Re: pg_trgm comparison bug on cross-architecture replication due to different char implementation

From: Masahiko Sawada <sawada(dot)mshk(at)gmail(dot)com>
To: Tom Lane <tgl(at)sss(dot)pgh(dot)pa(dot)us>
Cc: Noah Misch <noah(at)leadboat(dot)com>, Joe Conway <mail(at)joeconway(dot)com>, Peter Eisentraut <peter(at)eisentraut(dot)org>, Alexander Korotkov <aekorotkov(at)gmail(dot)com>, "Guo, Adam" <adamguo(at)amazon(dot)com>, "pgsql-hackers(at)lists(dot)postgresql(dot)org" <pgsql-hackers(at)lists(dot)postgresql(dot)org>, Nathan Bossart <nathandbossart(at)gmail(dot)com>, Jim Mlodgenski <jimmy76(at)gmail(dot)com>
Subject: Re: pg_trgm comparison bug on cross-architecture replication due to different char implementation
Date: 2024-09-10 18:31:46
Message-ID: CAD21AoDGs0F8hu9sk0JHMk32FSJ1rzy9HUfivYhd4O0r=6QGHg@mail.gmail.com
Views: Raw Message | Whole Thread | Download mbox | Resend email
Thread:
Lists: pgsql-hackers

On Mon, Sep 9, 2024 at 11:25 PM Tom Lane <tgl(at)sss(dot)pgh(dot)pa(dot)us> wrote:
>
> Masahiko Sawada <sawada(dot)mshk(at)gmail(dot)com> writes:
> > On Mon, Sep 9, 2024 at 4:42 PM Tom Lane <tgl(at)sss(dot)pgh(dot)pa(dot)us> wrote:
> >> Do you have an idea for how we'd get
> >> this to happen during pg_upgrade, exactly?
>
> > What I was thinking is that we have "pg_dump --binary-upgrade" emit a
> > function call, say "SELECT binary_upgrade_update_gin_meta_page()" for
> > each GIN index, and the meta pages are updated when restoring the
> > schemas.
>
> Hmm, but ...
>
> 1. IIRC we don't move the relation files into the new cluster until
> after we've run the schema dump/restore step.
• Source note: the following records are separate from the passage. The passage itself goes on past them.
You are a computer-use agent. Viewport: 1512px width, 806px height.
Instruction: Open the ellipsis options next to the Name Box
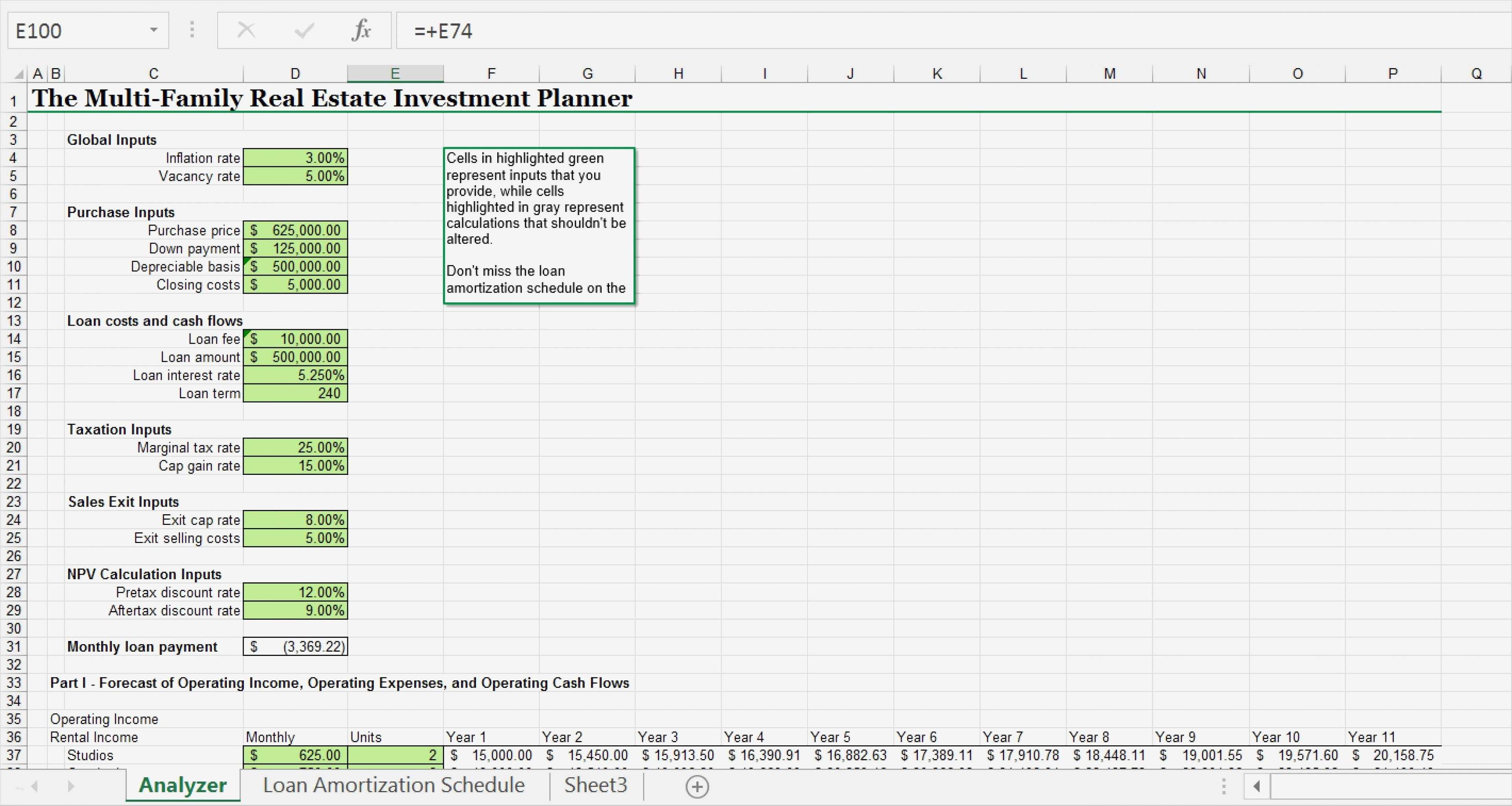(x=192, y=31)
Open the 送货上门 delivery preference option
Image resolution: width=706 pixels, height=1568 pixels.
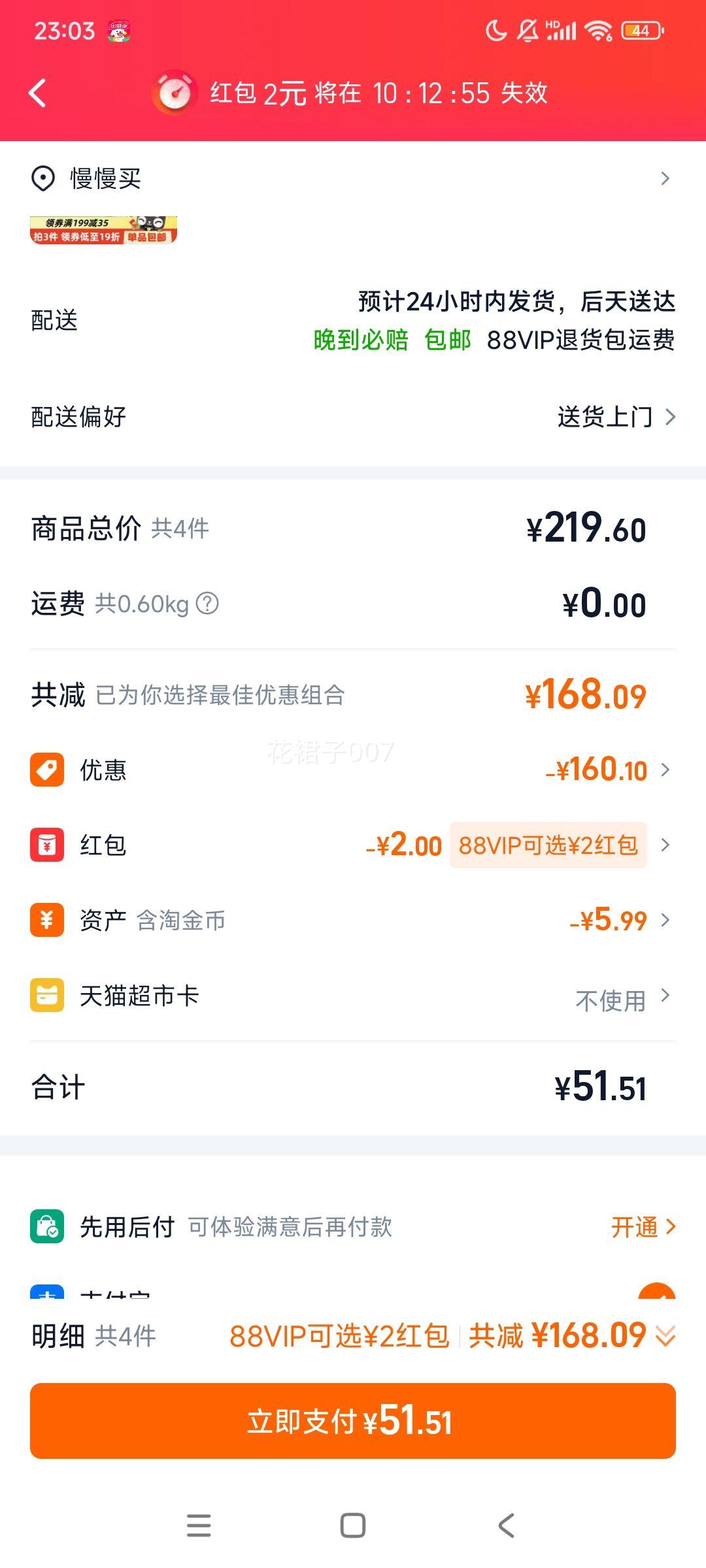[616, 417]
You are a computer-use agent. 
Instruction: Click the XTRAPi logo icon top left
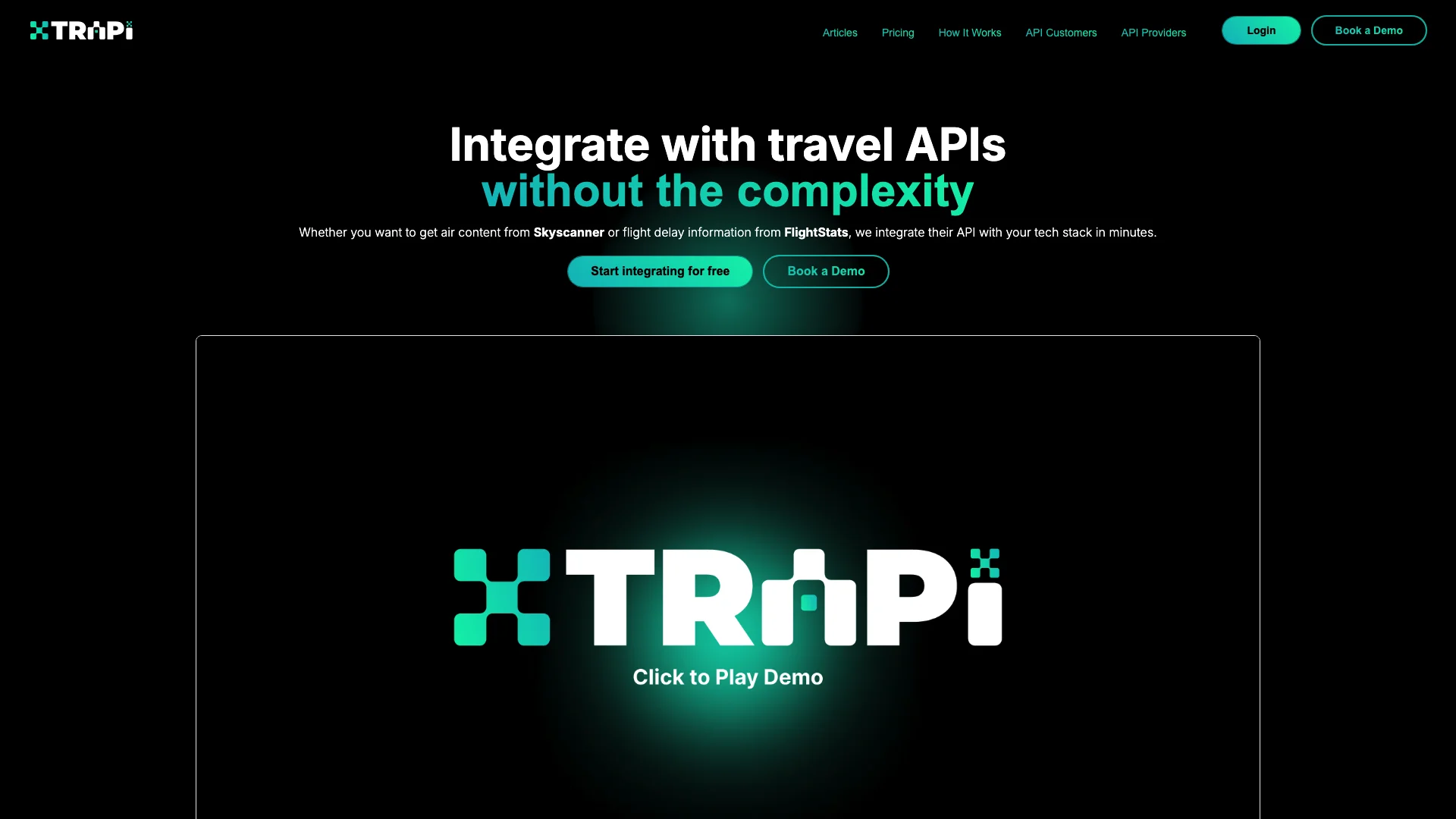pyautogui.click(x=82, y=30)
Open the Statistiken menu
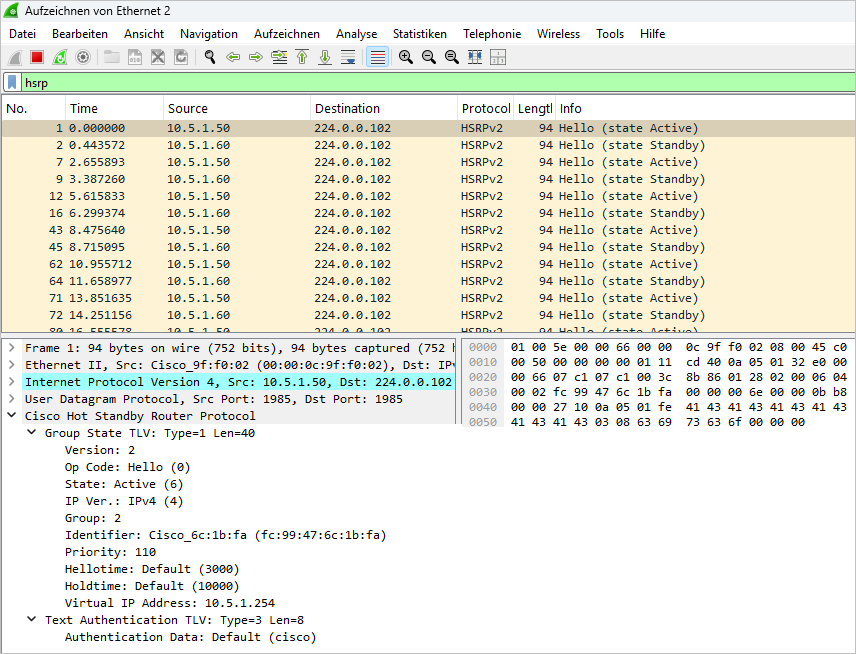Image resolution: width=856 pixels, height=654 pixels. tap(419, 34)
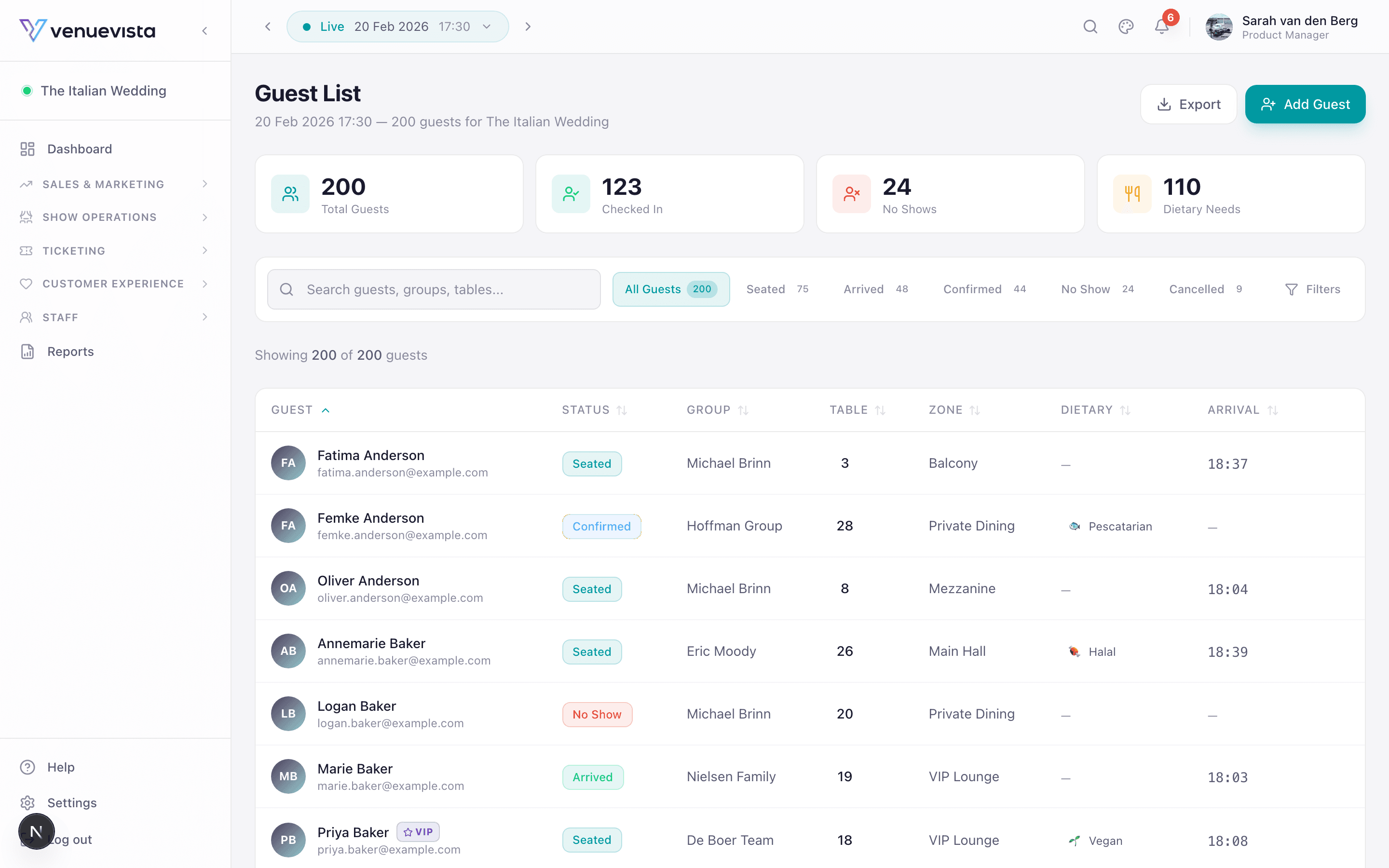Open the theme palette picker
The height and width of the screenshot is (868, 1389).
coord(1126,27)
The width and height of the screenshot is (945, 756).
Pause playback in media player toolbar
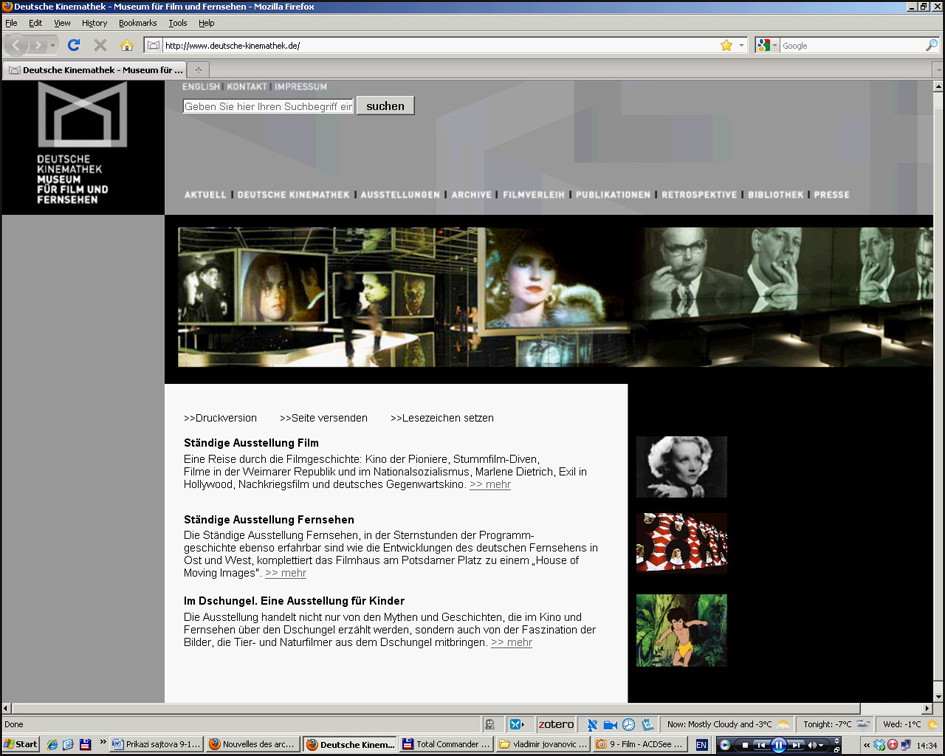(x=778, y=745)
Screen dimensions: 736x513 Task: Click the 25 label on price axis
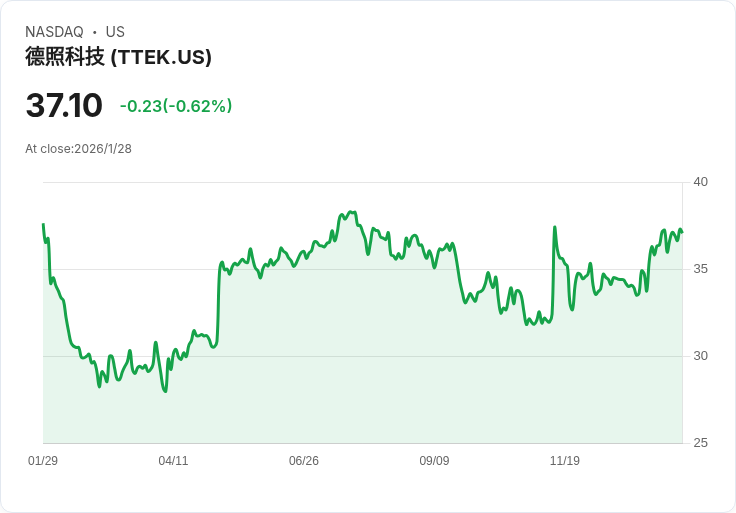point(700,443)
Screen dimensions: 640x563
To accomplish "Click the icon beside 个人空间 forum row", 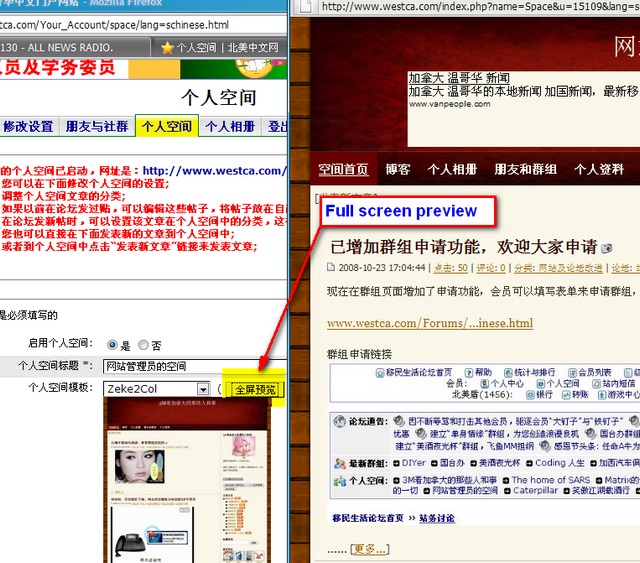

I think this'd have to
> be driven in some other way than from the pg_dump output. I guess we
> could have pg_upgrade start up the new postmaster and call a function
> in each DB, which would have to scan for GIN indexes by itself.

You're right.

>
> 2. How will this interact with --link mode? I don't see how it
> doesn't involve scribbling on files that are shared with the old
> cluster, leading to possible problems if the pg_upgrade fails later
> and the user tries to go back to using the old cluster. It's not so
> much the metapage update that is worrisome --- we're assuming that
> that will modify storage that's unused in old versions. But the
> change would be unrecorded in the old cluster's WAL, which sounds
> risky.
>
> Maybe we could get away with forcing --copy mode for affected
> indexes, but that feels a bit messy. We'd not want to do it
> for unaffected indexes, so the copying code would need to know
> a great deal about this problem.

Good point. I agree that it would not be a very good idea to force --copy mode.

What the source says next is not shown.